According to Kumar, nurses caring for more patients may not be checking and cleaning their mouths as often to prevent bacterial infections. Mate noted that hospitalized patients may not have their catheters changed as often due to staff shortages, which can increase the risk of UTIs.

Hospitals may have hired roving nurses to fill the gap, but “if they don’t know the procedures, it will make it more difficult for them to follow the same processes” to prevent infection, said Catherine Cohen, a policy researcher at the Rand Corp.

Armando Nahum, one of the founding members of Patients for Patient Safety US, said the pandemic restrictions on hospital visits may also have exacerbated the problem, preventing that family members could detect that a relative was looking unusual and raise their concerns.

Molander echoed that point, saying it’s important for patients to have someone who knows them well and can alert doctors: “My mom has dementia, but she’s usually very talkative.”

Sepsis has long been a battle for hospitals: One-third of people who die in US hospitals had sepsis during their hospitalization, according to research cited by the CDC. But Mate argued that deaths from sepsis can be significantly reduced “with the appropriate measures that we know how to take.”

In Pennsylvania and New Jersey, Jefferson Health began rolling out a new effort to combat sepsis in the fall of 2021, just before the initial wave of Omicron began hitting hospitals.

His system includes predictive models that use information from electronic medical records to alert doctors that someone might be suffering from sepsis. It also establishes a “standardized workflow” for patients with sepsis so that crucial steps, such as prescribing antibiotics, occur as soon as possible, hospital officials explained.

The goal was to ease the mental burden on doctors and nurses working in many directions, according to Dr. Patricia Henwood, the hospital’s clinical director. “Doctors across the country are under a lot of pressure, and we don’t necessarily need better doctors, just better systems,” she said.

Jefferson Health credits the new system with reducing deaths from severe sepsis by 15% in one year.

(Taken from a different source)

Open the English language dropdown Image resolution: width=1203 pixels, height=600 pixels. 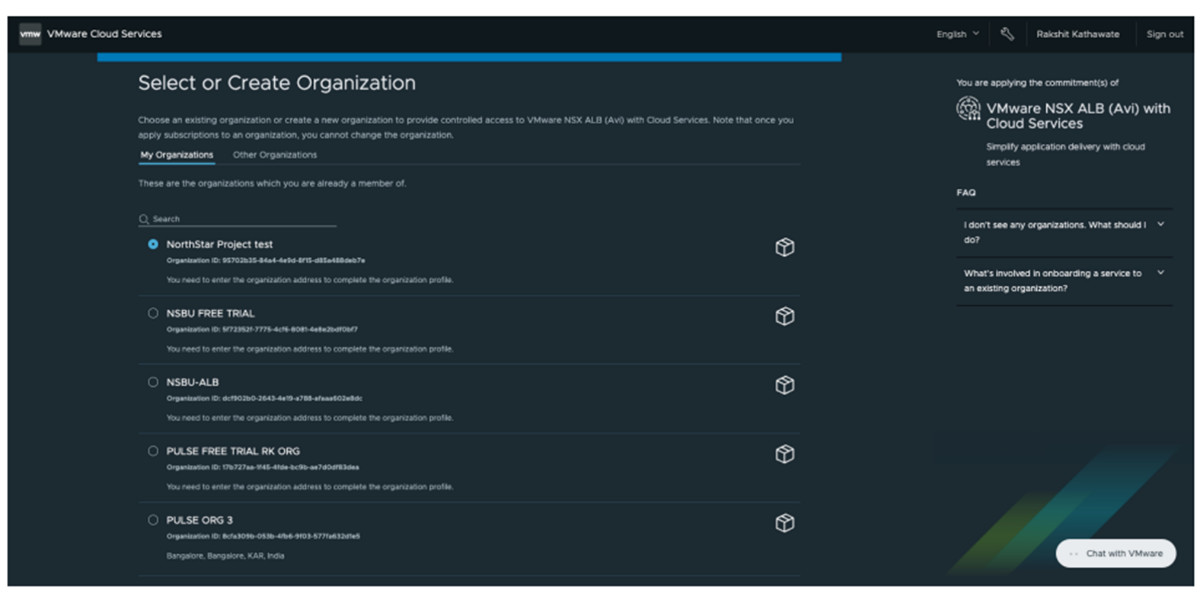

In New York state, the uproar caused by the death of 12-year-old Rory Staunton forced hospitals to adopt protocols to quickly identify and treat sepsis and report the data to the state. State officials said the effort saved more than 16,000 lives between 2015 and 2019, and researchers found greater reductions in sepsis deaths in New York than in states without such requirements.

If her child gets sick, she said, “you shouldn’t have to wonder if the hospital on the right has sepsis protocols and the one on the left doesn’t,” said Ciaran Staunton, who co-founded the End Sepsis organization after her son’s death. Her group welcomed the news that federal agencies were recently ordered to develop “hospital quality measures” for sepsis.

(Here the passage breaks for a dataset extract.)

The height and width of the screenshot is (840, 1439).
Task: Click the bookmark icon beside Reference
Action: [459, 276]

This measure could meet with opposition. Robert Imhoff, president and CEO of the Hospital Quality Institute, affiliated with the California Hospital Association, argues that there is no need to expand New York’s existing requirements.

“I don’t think hospitals should be forced to provide safe, quality care,” Imhoff said.

State data shows that severe sepsis — including cases originating both outside and inside hospitals — has been on the rise in California over the past decade, but Molander said the long-term increase may be linked to changes in notification requirements that led to increased follow-up of cases. California has yet to publish new data on severe hospital-acquired sepsis last year, and is not expected to do so until this fall.

For Lin, surviving sepsis left him determined to make sure the word about sepsis gets out, and not just in English. At the hospital, he had a hard time explaining what was happening to his mother, who speaks Cantonese. After recovering, Lin worked with local authorities to have the Alliance Against Sepsis materials translated into Chinese.

“I can’t imagine if it was my parents who were in the hospital,” she said, “going through what I was going through.”